(What you need to do): Convert every line of the entries below into a JSON list of strings, with each line as one string and blank lines omitted.
--- START OF Data shown ---
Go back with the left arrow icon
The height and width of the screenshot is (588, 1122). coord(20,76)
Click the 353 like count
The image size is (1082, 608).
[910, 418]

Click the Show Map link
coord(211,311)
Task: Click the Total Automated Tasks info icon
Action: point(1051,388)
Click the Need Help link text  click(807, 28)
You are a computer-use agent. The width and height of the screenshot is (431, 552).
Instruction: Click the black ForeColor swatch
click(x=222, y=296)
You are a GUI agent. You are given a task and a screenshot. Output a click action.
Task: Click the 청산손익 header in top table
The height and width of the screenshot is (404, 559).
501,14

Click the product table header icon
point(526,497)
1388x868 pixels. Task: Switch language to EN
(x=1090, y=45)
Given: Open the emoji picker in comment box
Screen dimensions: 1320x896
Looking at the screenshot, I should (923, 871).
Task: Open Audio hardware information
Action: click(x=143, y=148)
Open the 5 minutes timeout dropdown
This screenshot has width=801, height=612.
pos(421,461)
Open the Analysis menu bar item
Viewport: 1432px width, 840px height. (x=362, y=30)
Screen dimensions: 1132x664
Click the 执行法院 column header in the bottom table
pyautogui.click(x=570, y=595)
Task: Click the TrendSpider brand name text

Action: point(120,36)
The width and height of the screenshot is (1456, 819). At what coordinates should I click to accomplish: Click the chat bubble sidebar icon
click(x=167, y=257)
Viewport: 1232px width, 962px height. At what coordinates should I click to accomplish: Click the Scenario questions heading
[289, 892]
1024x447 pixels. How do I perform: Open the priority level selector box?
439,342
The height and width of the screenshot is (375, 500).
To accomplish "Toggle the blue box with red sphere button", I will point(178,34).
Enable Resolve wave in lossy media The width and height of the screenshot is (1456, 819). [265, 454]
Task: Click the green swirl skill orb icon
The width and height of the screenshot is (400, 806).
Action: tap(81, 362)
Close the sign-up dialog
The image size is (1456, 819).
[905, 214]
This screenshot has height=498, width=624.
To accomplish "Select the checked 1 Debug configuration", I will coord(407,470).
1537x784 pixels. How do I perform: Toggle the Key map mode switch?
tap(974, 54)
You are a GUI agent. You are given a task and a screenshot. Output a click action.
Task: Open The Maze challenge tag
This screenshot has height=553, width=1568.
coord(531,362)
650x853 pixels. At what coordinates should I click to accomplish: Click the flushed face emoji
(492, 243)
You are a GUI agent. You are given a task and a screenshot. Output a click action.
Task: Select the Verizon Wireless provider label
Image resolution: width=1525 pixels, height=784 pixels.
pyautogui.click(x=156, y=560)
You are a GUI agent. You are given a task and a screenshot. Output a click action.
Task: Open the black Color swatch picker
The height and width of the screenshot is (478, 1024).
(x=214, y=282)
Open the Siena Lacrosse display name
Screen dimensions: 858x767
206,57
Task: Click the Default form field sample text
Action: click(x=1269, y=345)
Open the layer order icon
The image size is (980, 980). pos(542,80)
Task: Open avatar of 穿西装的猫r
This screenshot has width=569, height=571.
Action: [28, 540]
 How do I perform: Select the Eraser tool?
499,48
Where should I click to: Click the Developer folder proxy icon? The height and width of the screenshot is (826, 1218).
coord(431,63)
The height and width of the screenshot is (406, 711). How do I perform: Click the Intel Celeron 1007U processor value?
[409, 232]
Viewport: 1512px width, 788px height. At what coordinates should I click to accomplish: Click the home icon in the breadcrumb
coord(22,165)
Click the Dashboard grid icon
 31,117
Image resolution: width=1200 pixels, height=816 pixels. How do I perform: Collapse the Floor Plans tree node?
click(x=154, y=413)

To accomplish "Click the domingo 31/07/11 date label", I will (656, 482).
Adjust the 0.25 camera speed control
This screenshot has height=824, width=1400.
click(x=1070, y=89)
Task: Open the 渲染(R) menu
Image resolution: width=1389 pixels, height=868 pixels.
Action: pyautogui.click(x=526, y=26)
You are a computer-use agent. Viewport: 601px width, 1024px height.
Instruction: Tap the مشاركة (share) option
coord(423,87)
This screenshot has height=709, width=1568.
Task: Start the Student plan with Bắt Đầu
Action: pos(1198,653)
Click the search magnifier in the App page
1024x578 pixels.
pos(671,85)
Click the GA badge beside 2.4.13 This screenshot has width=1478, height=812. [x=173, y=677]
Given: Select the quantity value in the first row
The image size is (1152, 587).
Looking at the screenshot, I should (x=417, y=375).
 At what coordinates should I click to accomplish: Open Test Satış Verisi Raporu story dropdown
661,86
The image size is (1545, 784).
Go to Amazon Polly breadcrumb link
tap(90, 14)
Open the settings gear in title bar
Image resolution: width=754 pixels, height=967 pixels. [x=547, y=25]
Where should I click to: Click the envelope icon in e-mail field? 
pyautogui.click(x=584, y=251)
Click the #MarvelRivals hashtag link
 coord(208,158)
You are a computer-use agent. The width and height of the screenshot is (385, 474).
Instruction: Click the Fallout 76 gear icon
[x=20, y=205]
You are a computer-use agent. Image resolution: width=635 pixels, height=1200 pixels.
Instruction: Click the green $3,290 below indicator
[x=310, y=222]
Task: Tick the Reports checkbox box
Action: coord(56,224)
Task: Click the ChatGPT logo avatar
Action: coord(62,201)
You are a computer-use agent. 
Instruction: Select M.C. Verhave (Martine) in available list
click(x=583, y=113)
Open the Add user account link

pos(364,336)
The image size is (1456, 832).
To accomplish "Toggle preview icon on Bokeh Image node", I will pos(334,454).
--- END OF Data shown ---
(Solution for this problem):
[
  "Go back with the left arrow icon",
  "The height and width of the screenshot is (588, 1122). coord(20,76)",
  "Click the 353 like count",
  "The image size is (1082, 608).",
  "[910, 418]",
  "Click the Show Map link",
  "coord(211,311)",
  "Task: Click the Total Automated Tasks info icon",
  "Action: point(1051,388)",
  "Click the Need Help link text  click(807, 28)",
  "You are a computer-use agent. The width and height of the screenshot is (431, 552).",
  "Instruction: Click the black ForeColor swatch",
  "click(x=222, y=296)",
  "You are a GUI agent. You are given a task and a screenshot. Output a click action.",
  "Task: Click the 청산손익 header in top table",
  "The height and width of the screenshot is (404, 559).",
  "501,14",
  "Click the product table header icon",
  "point(526,497)",
  "1388x868 pixels. Task: Switch language to EN",
  "(x=1090, y=45)",
  "Given: Open the emoji picker in comment box",
  "Screen dimensions: 1320x896",
  "Looking at the screenshot, I should (923, 871).",
  "Task: Open Audio hardware information",
  "Action: click(x=143, y=148)",
  "Open the 5 minutes timeout dropdown",
  "This screenshot has width=801, height=612.",
  "pos(421,461)",
  "Open the Analysis menu bar item",
  "Viewport: 1432px width, 840px height. (x=362, y=30)",
  "Screen dimensions: 1132x664",
  "Click the 执行法院 column header in the bottom table",
  "pyautogui.click(x=570, y=595)",
  "Task: Click the TrendSpider brand name text",
  "Action: point(120,36)",
  "The width and height of the screenshot is (1456, 819). At what coordinates should I click to accomplish: Click the chat bubble sidebar icon",
  "click(x=167, y=257)",
  "Viewport: 1232px width, 962px height. At what coordinates should I click to accomplish: Click the Scenario questions heading",
  "[289, 892]",
  "1024x447 pixels. How do I perform: Open the priority level selector box?",
  "439,342",
  "The height and width of the screenshot is (375, 500).",
  "To accomplish \"Toggle the blue box with red sphere button\", I will point(178,34).",
  "Enable Resolve wave in lossy media The width and height of the screenshot is (1456, 819). [265, 454]",
  "Task: Click the green swirl skill orb icon",
  "The width and height of the screenshot is (400, 806).",
  "Action: tap(81, 362)",
  "Close the sign-up dialog",
  "The image size is (1456, 819).",
  "[905, 214]",
  "This screenshot has height=498, width=624.",
  "To accomplish \"Select the checked 1 Debug configuration\", I will coord(407,470).",
  "1537x784 pixels. How do I perform: Toggle the Key map mode switch?",
  "tap(974, 54)",
  "You are a GUI agent. You are given a task and a screenshot. Output a click action.",
  "Task: Open The Maze challenge tag",
  "This screenshot has height=553, width=1568.",
  "coord(531,362)",
  "650x853 pixels. At what coordinates should I click to accomplish: Click the flushed face emoji",
  "(492, 243)",
  "You are a GUI agent. You are given a task and a screenshot. Output a click action.",
  "Task: Select the Verizon Wireless provider label",
  "Image resolution: width=1525 pixels, height=784 pixels.",
  "pyautogui.click(x=156, y=560)",
  "You are a GUI agent. You are given a task and a screenshot. Output a click action.",
  "Task: Open the black Color swatch picker",
  "The height and width of the screenshot is (478, 1024).",
  "(x=214, y=282)",
  "Open the Siena Lacrosse display name",
  "Screen dimensions: 858x767",
  "206,57",
  "Task: Click the Default form field sample text",
  "Action: click(x=1269, y=345)",
  "Open the layer order icon",
  "The image size is (980, 980). pos(542,80)",
  "Task: Open avatar of 穿西装的猫r",
  "This screenshot has width=569, height=571.",
  "Action: [28, 540]",
  " How do I perform: Select the Eraser tool?",
  "499,48",
  "Where should I click to: Click the Developer folder proxy icon? The height and width of the screenshot is (826, 1218).",
  "coord(431,63)",
  "The height and width of the screenshot is (406, 711). How do I perform: Click the Intel Celeron 1007U processor value?",
  "[409, 232]",
  "Viewport: 1512px width, 788px height. At what coordinates should I click to accomplish: Click the home icon in the breadcrumb",
  "coord(22,165)",
  "Click the Dashboard grid icon",
  " 31,117",
  "Image resolution: width=1200 pixels, height=816 pixels. How do I perform: Collapse the Floor Plans tree node?",
  "click(x=154, y=413)",
  "To accomplish \"Click the domingo 31/07/11 date label\", I will (656, 482).",
  "Adjust the 0.25 camera speed control",
  "This screenshot has height=824, width=1400.",
  "click(x=1070, y=89)",
  "Task: Open the 渲染(R) menu",
  "Image resolution: width=1389 pixels, height=868 pixels.",
  "Action: pyautogui.click(x=526, y=26)",
  "You are a computer-use agent. Viewport: 601px width, 1024px height.",
  "Instruction: Tap the مشاركة (share) option",
  "coord(423,87)",
  "This screenshot has height=709, width=1568.",
  "Task: Start the Student plan with Bắt Đầu",
  "Action: pos(1198,653)",
  "Click the search magnifier in the App page",
  "1024x578 pixels.",
  "pos(671,85)",
  "Click the GA badge beside 2.4.13 This screenshot has width=1478, height=812. [x=173, y=677]",
  "Given: Select the quantity value in the first row",
  "The image size is (1152, 587).",
  "Looking at the screenshot, I should (x=417, y=375).",
  " At what coordinates should I click to accomplish: Open Test Satış Verisi Raporu story dropdown",
  "661,86",
  "The image size is (1545, 784).",
  "Go to Amazon Polly breadcrumb link",
  "tap(90, 14)",
  "Open the settings gear in title bar",
  "Image resolution: width=754 pixels, height=967 pixels. [x=547, y=25]",
  "Where should I click to: Click the envelope icon in e-mail field? ",
  "pyautogui.click(x=584, y=251)",
  "Click the #MarvelRivals hashtag link",
  " coord(208,158)",
  "You are a computer-use agent. The width and height of the screenshot is (385, 474).",
  "Instruction: Click the Fallout 76 gear icon",
  "[x=20, y=205]",
  "You are a computer-use agent. Image resolution: width=635 pixels, height=1200 pixels.",
  "Instruction: Click the green $3,290 below indicator",
  "[x=310, y=222]",
  "Task: Tick the Reports checkbox box",
  "Action: coord(56,224)",
  "Task: Click the ChatGPT logo avatar",
  "Action: coord(62,201)",
  "You are a computer-use agent. ",
  "Instruction: Select M.C. Verhave (Martine) in available list",
  "click(x=583, y=113)",
  "Open the Add user account link",
  "pos(364,336)",
  "The image size is (1456, 832).",
  "To accomplish \"Toggle preview icon on Bokeh Image node\", I will pos(334,454)."
]